Jonas Vingegaard out - Paul Seixas in? Team Visma | Lease a Bike reportedly planning peloton shaking overhaul

Cycling
Sunday, 03 May 2026 at 11:00
2026-05-03_09-50_Landscape
A potential shift inside Team Visma | Lease a Bike is beginning to take shape, with fresh reporting linking the Dutch squad to Paul Seixas, a move that in time could raise serious questions about the long-term position of Jonas Vingegaard.
According to HLN, Visma have opened discussions with Seixas’ agent in the aftermath of Liege-Bastogne-Liege, where the 19-year-old underlined his status as the sport’s most sought-after young talent with a runner-up finish behind Tadej Pogacar.
While other leading teams had already positioned themselves in the race for his signature, Visma’s late entry is notable not just for its timing, but for what it could signal about the team’s direction.

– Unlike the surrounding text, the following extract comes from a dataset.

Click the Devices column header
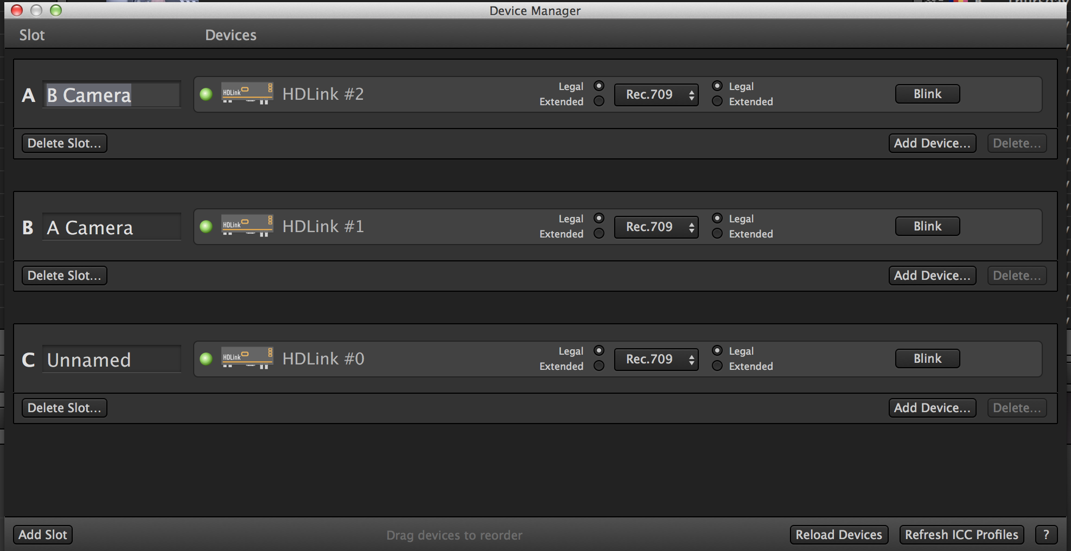1071x551 pixels. click(x=231, y=35)
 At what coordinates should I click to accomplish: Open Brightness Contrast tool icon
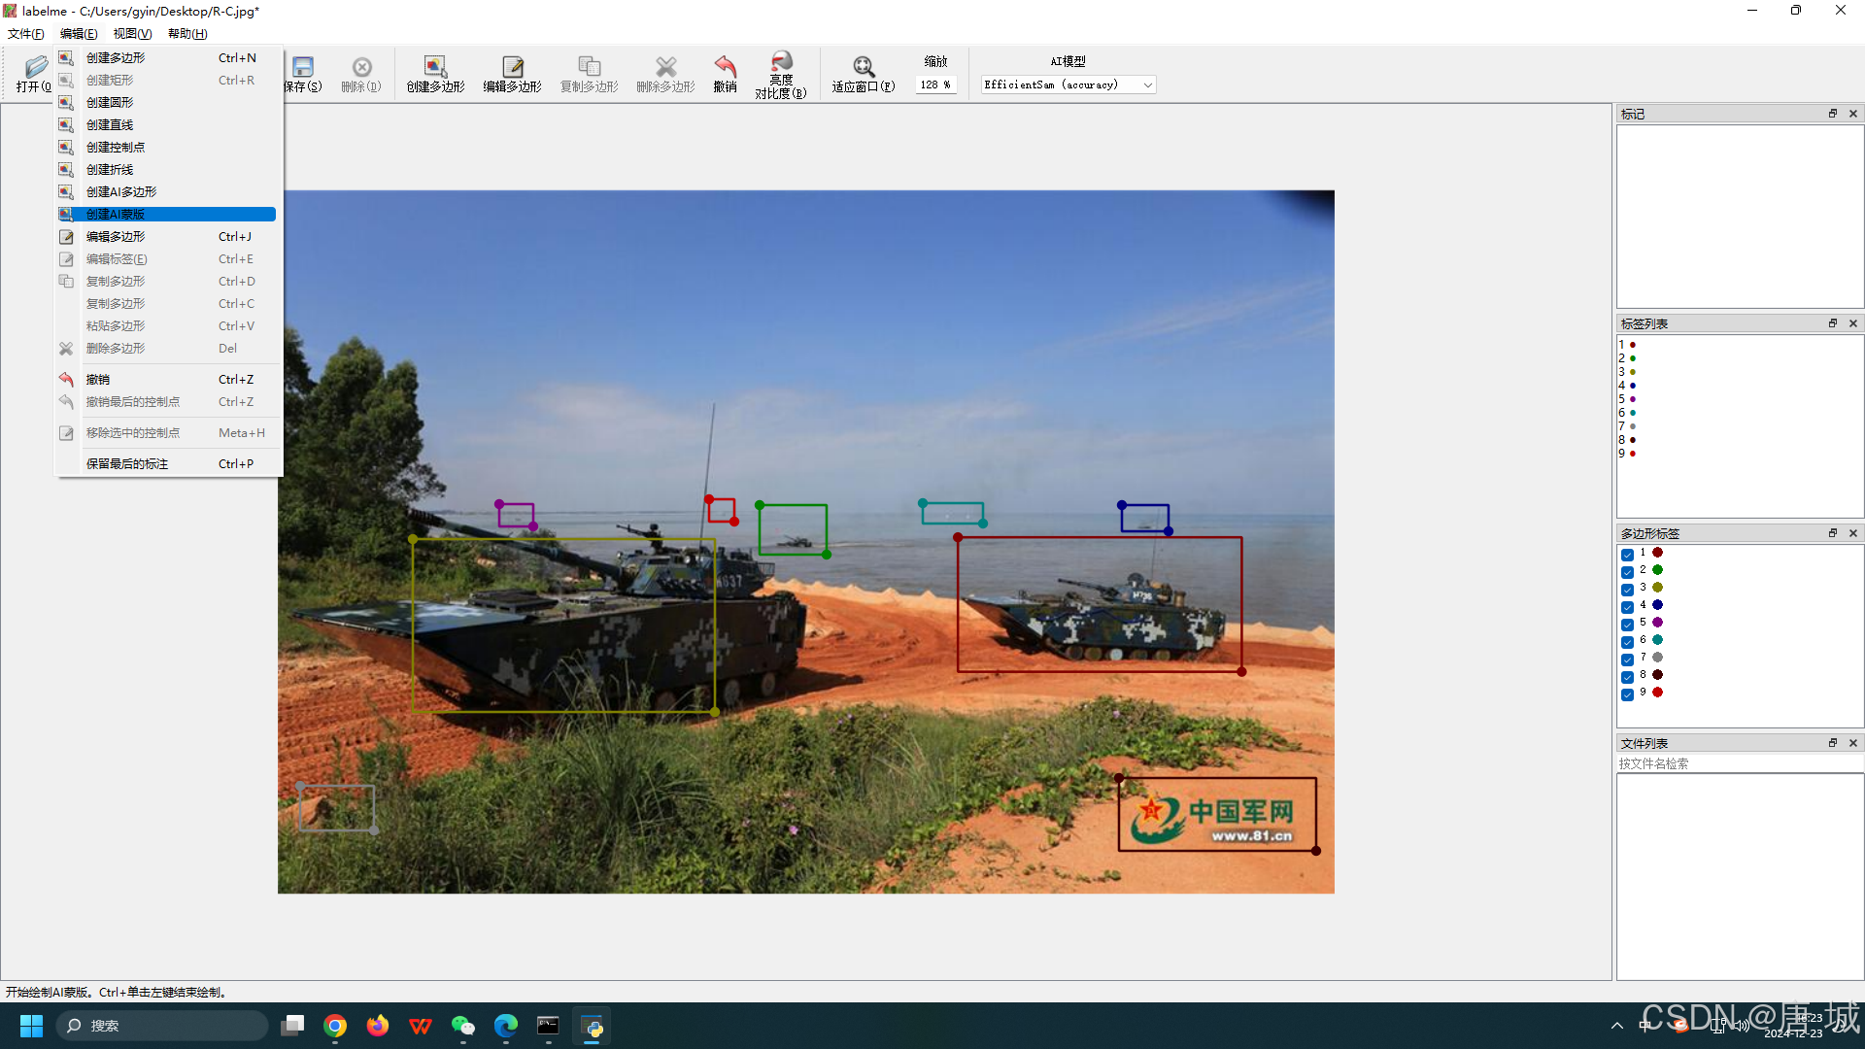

Visma’s next phase begins to take shape

Behind the scenes, Visma are entering a period of transition. The search for a new title sponsor remains ongoing, with ambitions of building a budget capable of matching the financial firepower of UAE Team Emirates - XRG.
That process is about more than numbers. It points to a team preparing for its next cycle, one that extends beyond immediate results and into long-term leadership planning.
Seixas fits that profile almost perfectly. At just 19, he has already delivered a run of results rarely seen at that age, combining stage race dominance with one-day success. His victory at Itzulia Basque Country, alongside wins and podiums across the Ardennes including La Fleche Wallonne and Liège, has elevated him from prospect to priority target.
Visma’s interest therefore is not simply opportunistic. It reflects a clear identification of where the sport is heading, towards younger, more versatile riders capable of shaping races across multiple terrains.
Paul Seixas crosses the line at La Fleche Wallonne 2026
Paul Seixas crosses the line at La Fleche Wallonne 2026

The Vingegaard question inevitably follows

That is where the narrative begins to shift. Jonas Vingegaard remains one of the defining riders of his generation, a two-time Tour de France winner and the current focal point of Visma’s Grand Tour ambitions. His position in the present is not under threat. Yet the wider conversation around his future has already begun to develop.
A report from Le Temps suggested that Visma could in theory consider allowing Vingegaard to leave in the future, a move that would free both salary space and leadership structure. Around that, external voices have also started to frame possible alternatives. Former Tour winner Bjarne Riis has publicly argued that a move to INEOS Grenadiers could represent a “dream” scenario, particularly as the British team looks to rebuild around a new Grand Tour leader.
At the same time, a more long-term and emotional link has been floated with Uno-X Mobility, with suggestions that it would be a natural destination if Vingegaard were ever to leave the Dutch setup.
At this stage, none of those scenarios have progressed beyond discussion. There is no indication of active negotiations, nor any suggestion that an exit is imminent.
But taken together with Visma’s move for Paul Seixas, they begin to paint a clearer picture. This is no longer just a theoretical question about the future. It is a reflection of how quickly the landscape around one of the sport’s leading riders can shift when teams begin planning for the next generation.

More than a transfer battle

Seixas is already at the centre of a fierce market, with INEOS Grenadiers and Red Bull - BORA - hansgrohe among those tracking his situation, while Decathlon CMA CGM Team are pushing to extend his contract beyond 2027.
Visma’s involvement adds a new dimension, not because it guarantees an outcome, but because it reframes the conversation. This is no longer just about where Seixas might go. It is about how one of the sport’s most successful teams might evolve.
For now, the pieces remain separate. Vingegaard is still the leader. Seixas is still a target. But placed side by side, they point towards a broader possibility that Visma are beginning to look beyond a single-rider era and towards a different model built around the next generation.
Whether that ultimately leads to the kind of overhaul suggested remains to be seen. What is clear is that Visma are no longer standing still, and in a peloton shaped by constant evolution, that alone is enough to set the rumour mill in motion.